(ENTRIES PROVIDED Opens)

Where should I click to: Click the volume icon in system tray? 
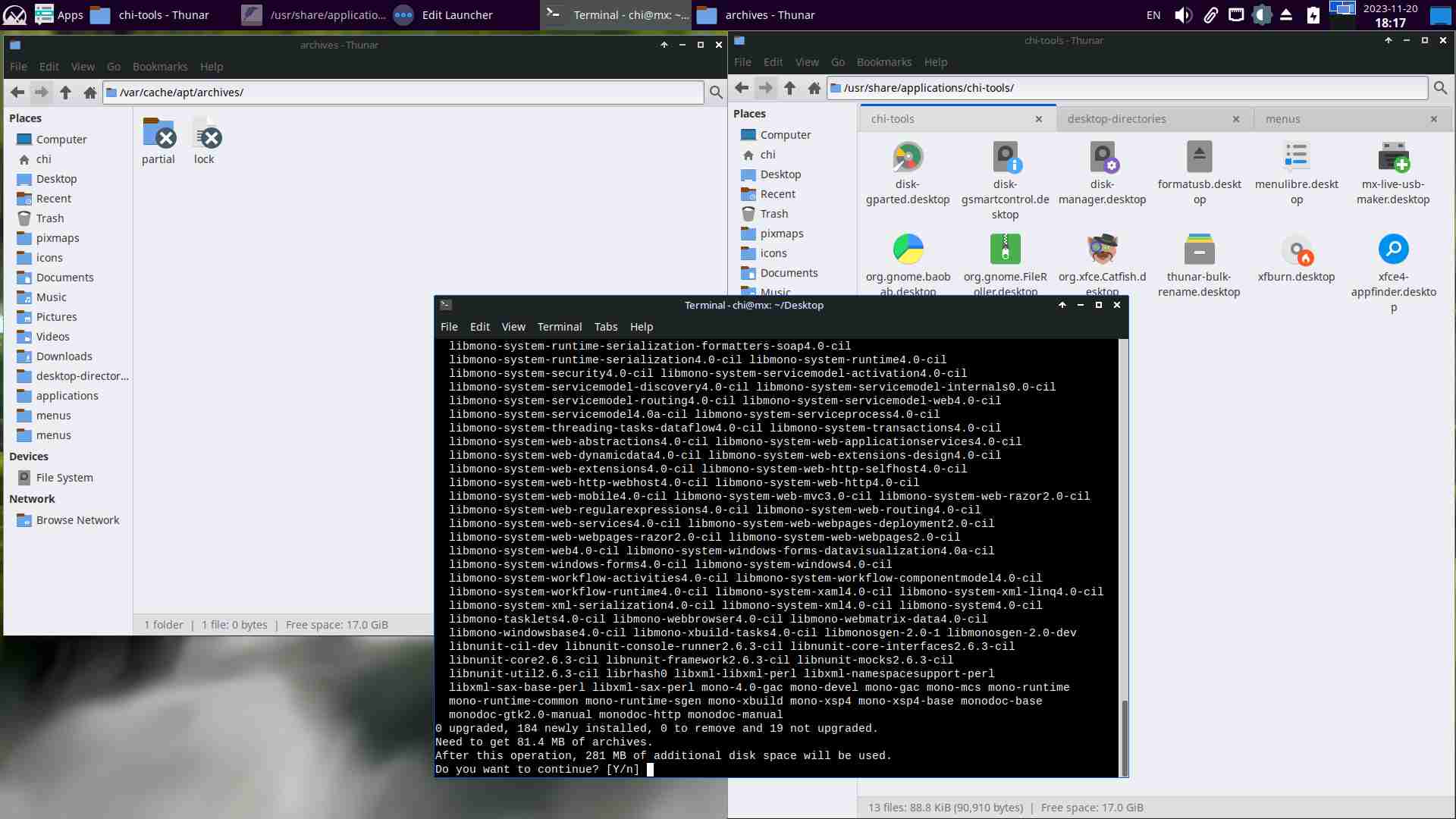point(1182,15)
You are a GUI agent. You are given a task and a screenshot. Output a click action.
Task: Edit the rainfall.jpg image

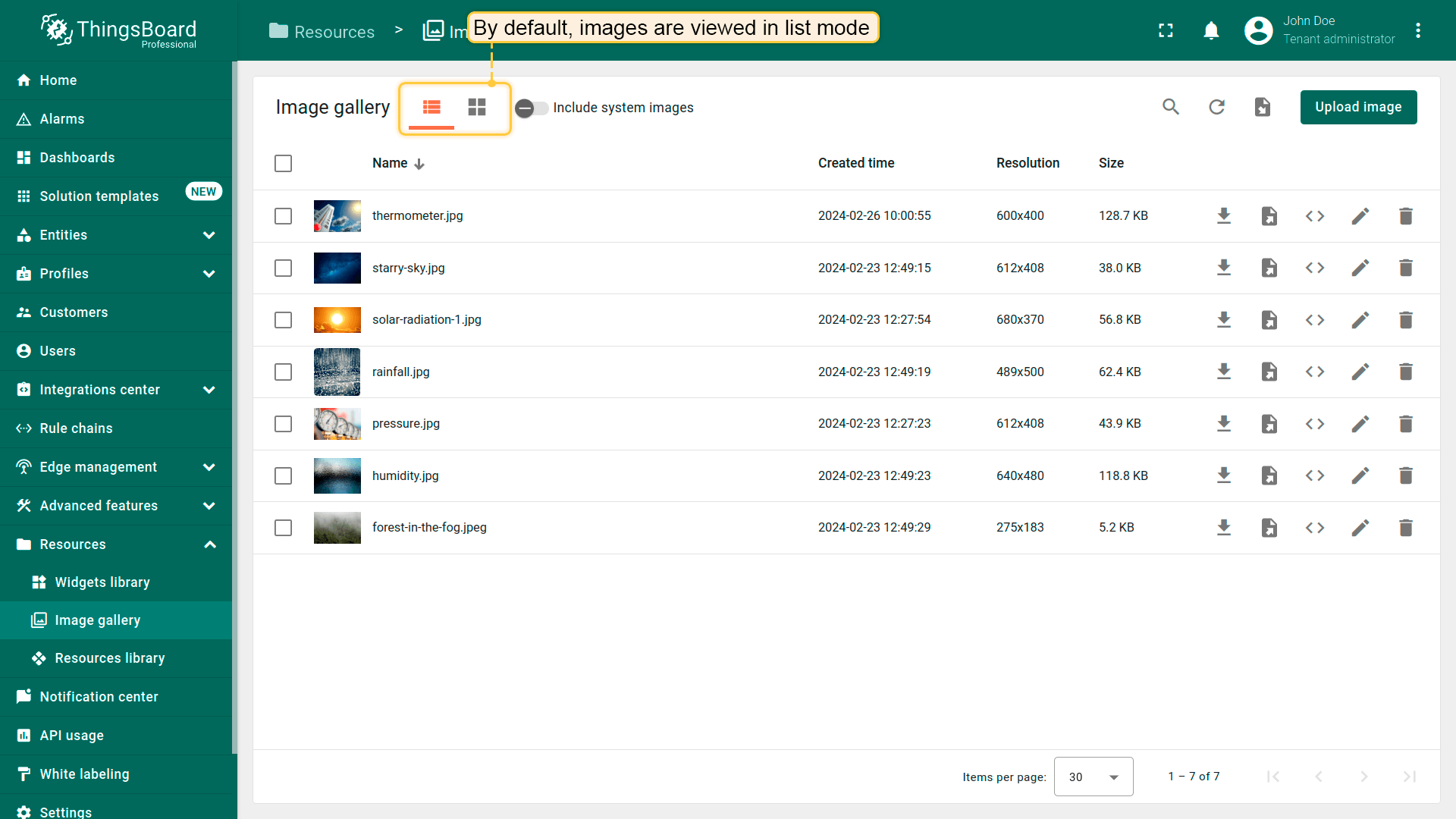click(1360, 372)
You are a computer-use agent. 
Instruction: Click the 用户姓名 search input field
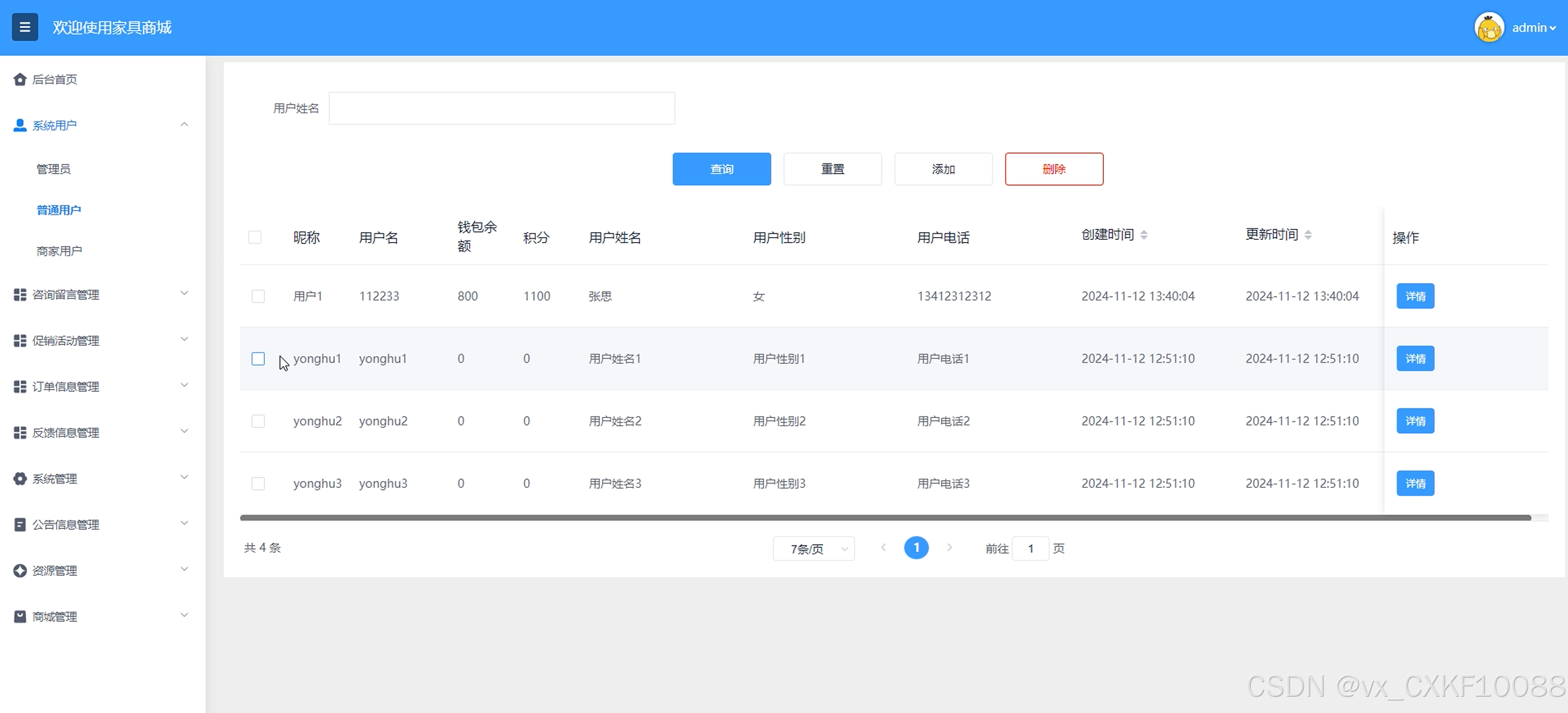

(ENTRIES PROVIDED Closes)

ABOUT THIS EXERCISE: Take the data above and repeat it exactly, leaving each picture out.

RESULT FOR THIS TASK:
Where should I click to: Click the volume icon in system tray? 
point(1182,15)
You are a GUI agent. You are given a task and a screenshot. Output a click action.
Task: Edit the rainfall.jpg image

click(1360, 372)
You are a computer-use agent. 
Instruction: Click the 用户姓名 search input field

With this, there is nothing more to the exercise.